Strictly speaking, hackers are white hat folks who just like pulling things apart to see how they work. Most likely, as kids, they preferred Meccano to Lego.

Crackers are black or grey hat. They probably borrowed someone else’s Meccano, then built something explosive.

Over the years, the lines between hacker and cracker have become blurred to the point that put-out hackers often classify themselves as ethical hackers.

This author would argue the point but, largely in the spirit of living language, won’t, instead referring to all those trying to break in, for good or bad, as hackers. Let your conscience guide you as to which is which instance and, failing that, find a good priest.

 

Physically hacked off

So far, we have tentatively flagged the importance of a safe working environment and of a secure network from fingertips to page query. We’ll begin to tuck in now, first looking at the physical risks to consider along our merry way.

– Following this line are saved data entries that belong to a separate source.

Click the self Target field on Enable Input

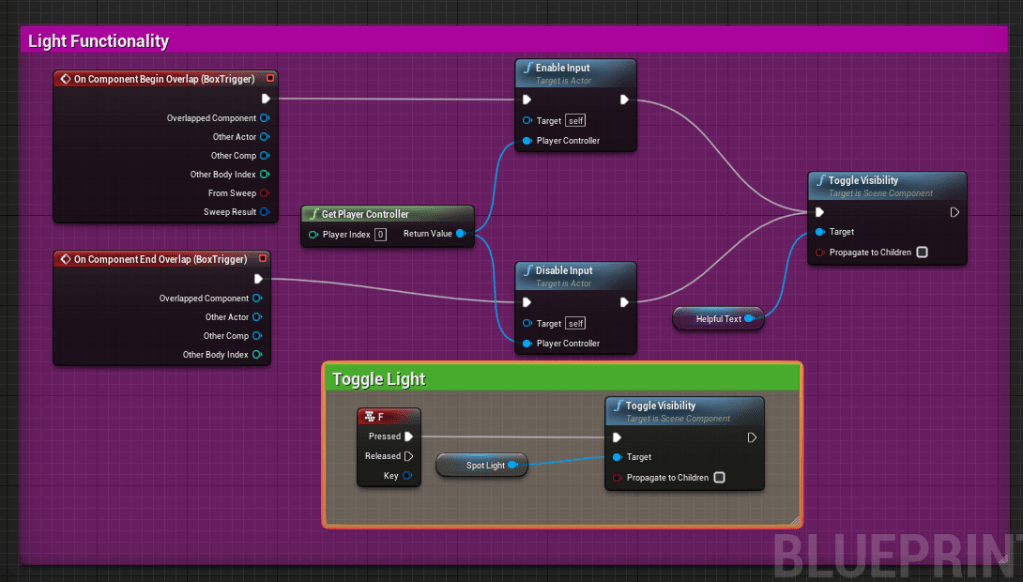575,121
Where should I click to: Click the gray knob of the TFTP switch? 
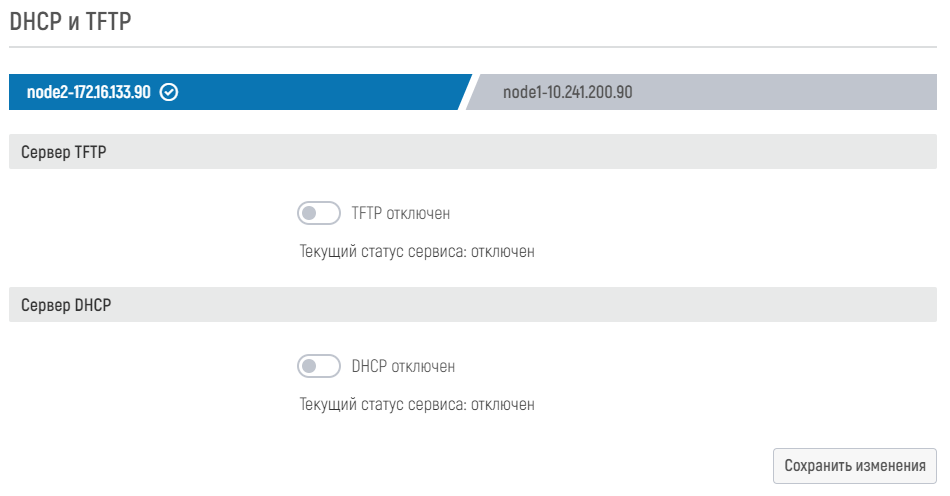310,213
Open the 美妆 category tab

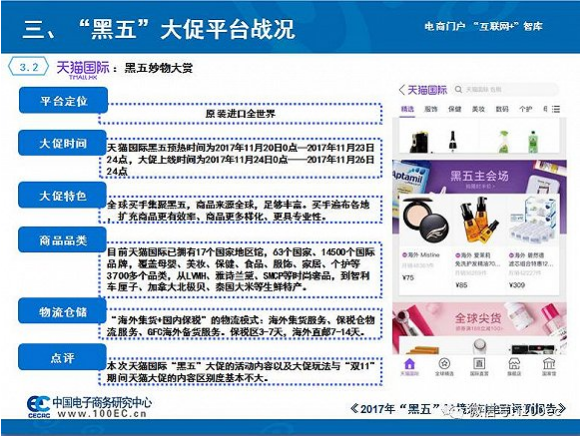(478, 109)
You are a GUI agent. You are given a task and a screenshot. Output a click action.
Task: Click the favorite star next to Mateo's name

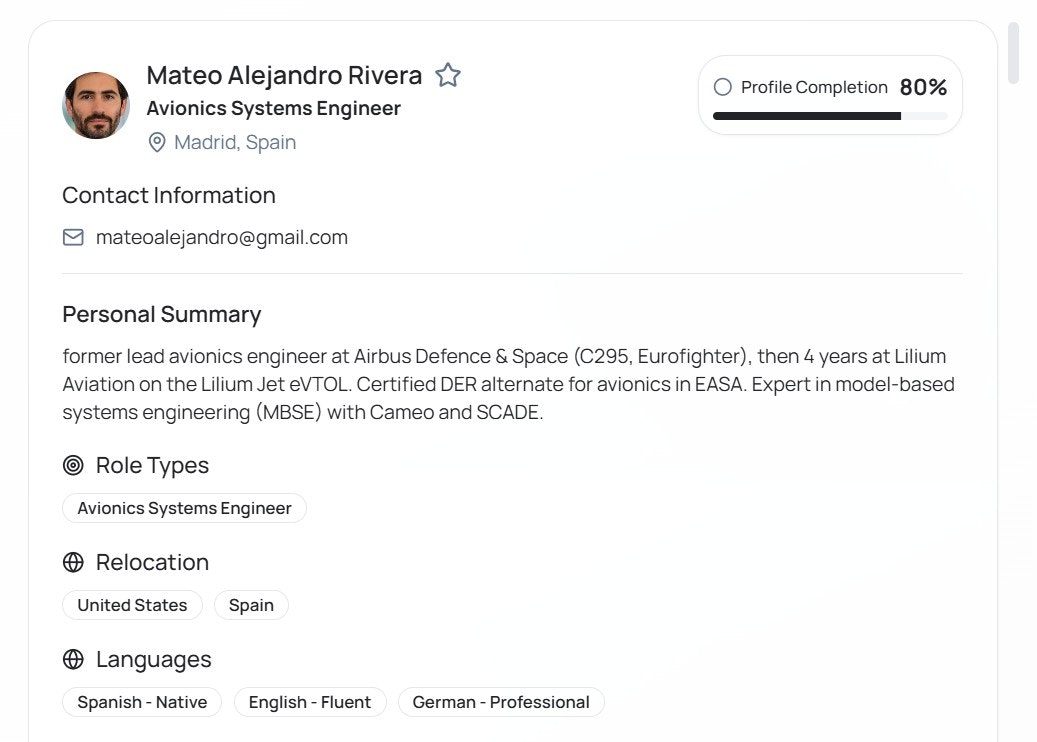tap(448, 75)
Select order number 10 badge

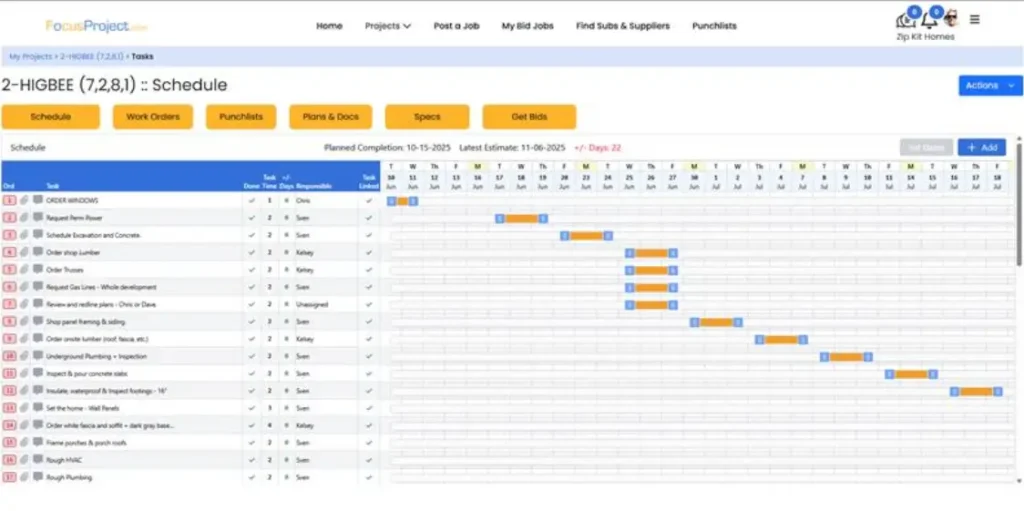(x=9, y=356)
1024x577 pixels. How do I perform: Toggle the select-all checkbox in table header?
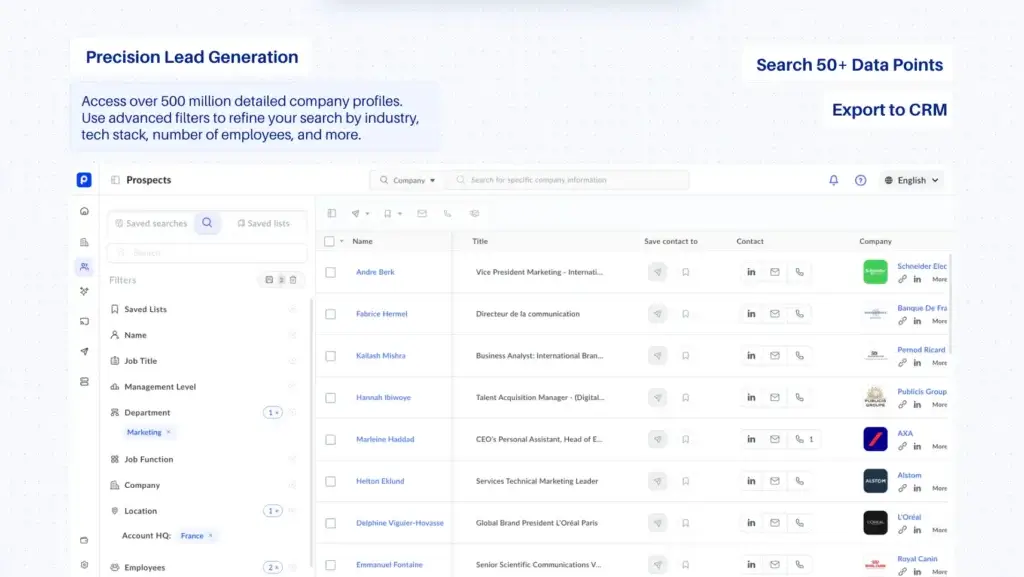[x=330, y=241]
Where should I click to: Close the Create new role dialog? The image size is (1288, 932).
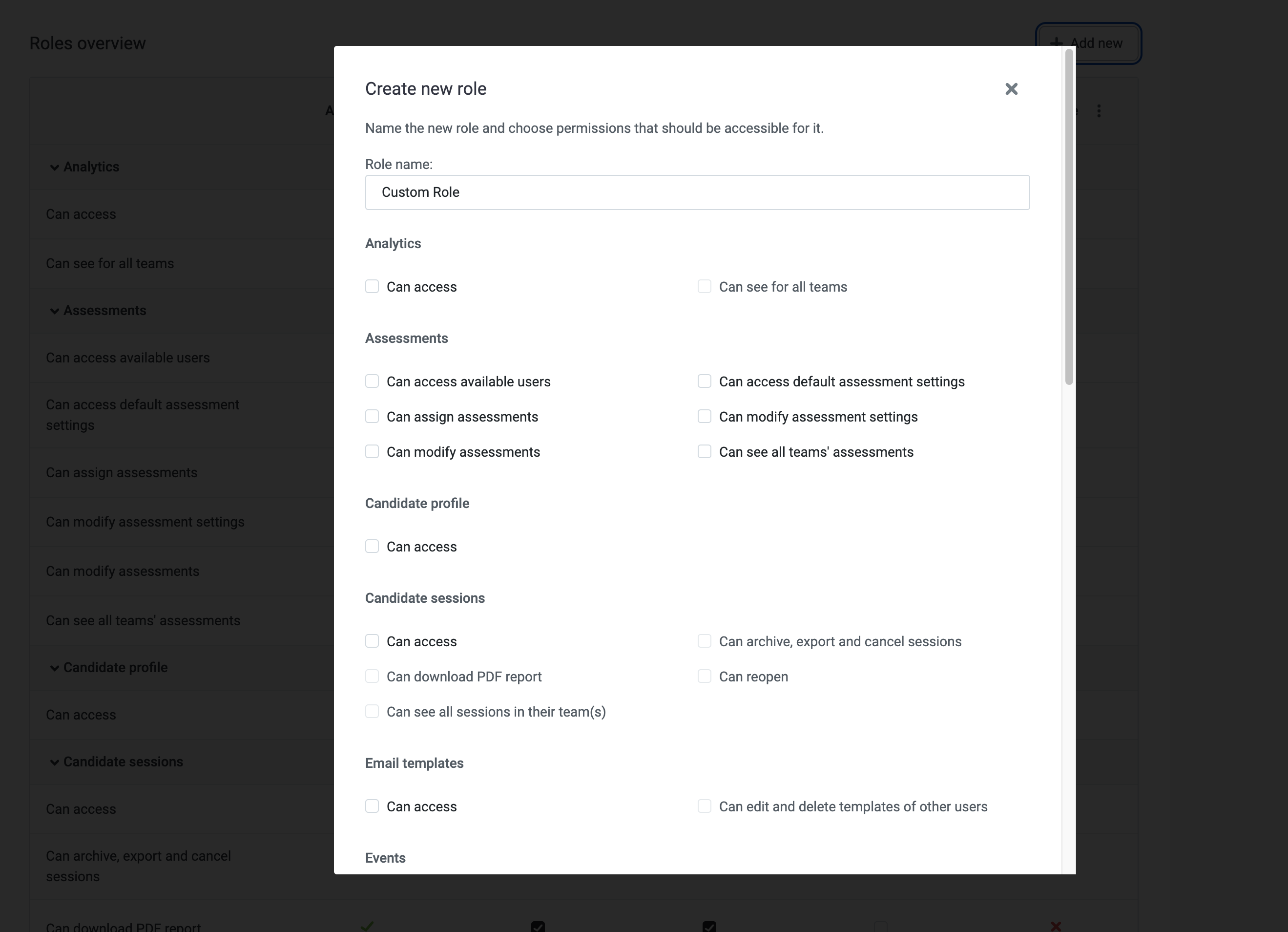[1011, 88]
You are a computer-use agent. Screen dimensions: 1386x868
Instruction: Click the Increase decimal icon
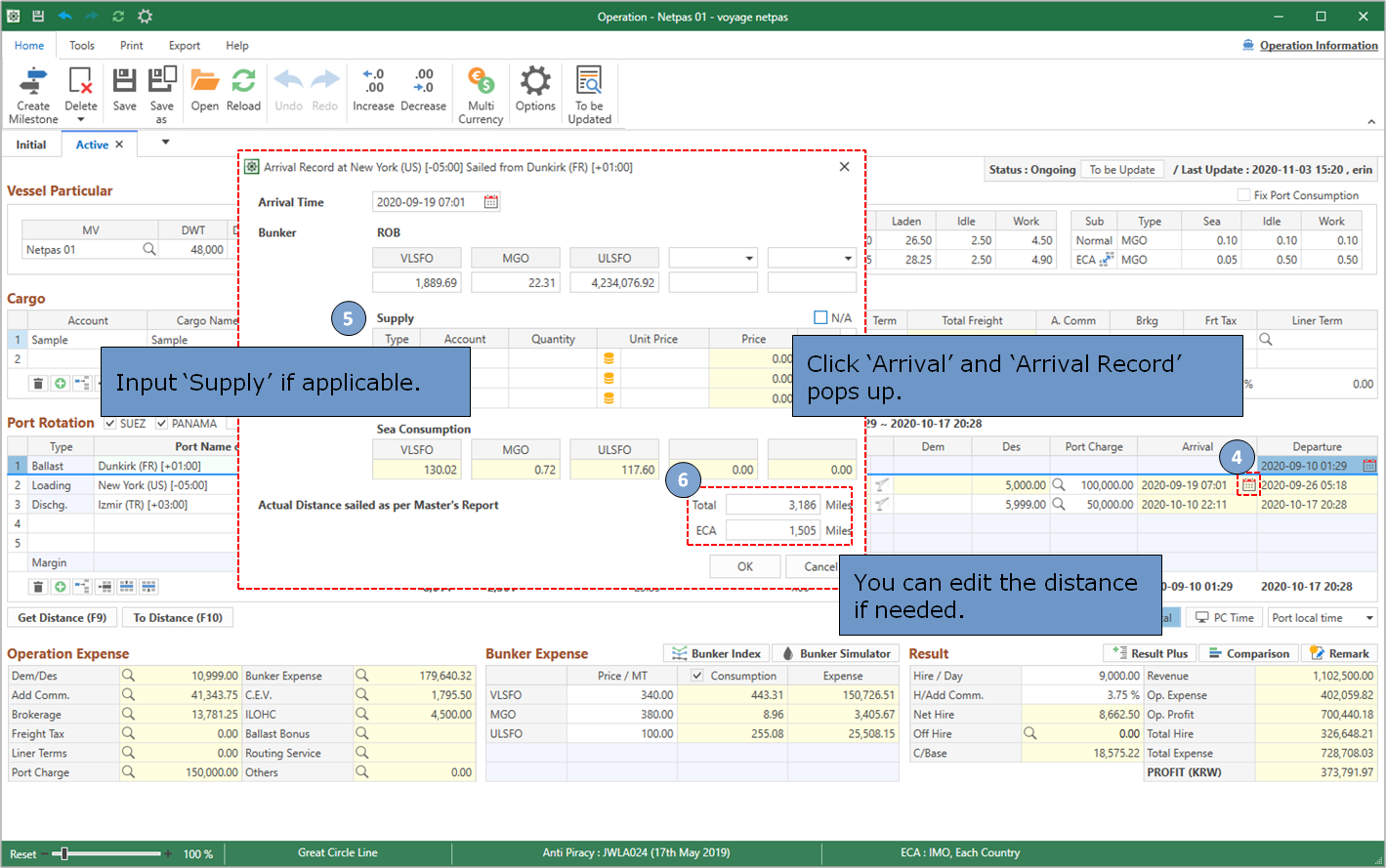373,81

Risk falls into the broad categories of physical and technical, and this tome is mostly concerned with the latter. Then again, with physical weaknesses being so commonly exploited by hackers, often as an information-gathering preface to a technical attack, it would be lacking not to mention this security aspect and, moreover, not to sweet-talk the highly successful area of social engineering.

Physical risk boils down to the loss or unauthorized use of (materials containing) data:

  • Break-in or, more likely still, a cheeky walk-in
  • Dumpster diving or collecting valuable information, literally from the trash
  • Inside jobs because a disgruntled (ex-)employee can be a dangerous sort
  • Lost property when you leave the laptop on the train
  • Social engineering which is a topic we’ll cover separately, so that’s ominous
  • Something just breaks … such as the hard-drive

Password-strewn sticky notes aside, here are some more specific red flags to consider when trying to curtail physical risk:

  • Building security whether it’s attended or not. By the way, who’s got the keys? A cleaner, a doorman, the guy you sacked?
  • Discarded media or paper clues that haven’t been criss-cross shredded. Your rubbish is your competitor’s profit.
  • Logged on PCs left unlocked, unsecured, and unattended or with hard drives unencrypted and lacking strong admin and user passwords for the BIOS and OS.
  • Media, devices, PCs and their internal/external hardware. Everything should be pocketed or locked away, perhaps in a safe.
  • No Ethernet jack point protection and no idea about the accessibility of the cable beyond the building.
  • No power-surge protection could be a false economy too.

This list is not exhaustive. For mid-sized to larger enterprises, it barely scratches the surface and you, at least, do need to employ physical security consultants to advise on anything from office location to layout as well as to train staff to create a security culture.

Otherwise, if you work in a team, at least, you need a policy detailing each and every one of these elements, whether they impact your work directly or indirectly. You may consider designating and sub-designating who is responsible for what and policing, for example, kit that leaves the office. Don’t forget cell and smart phones and even diaries.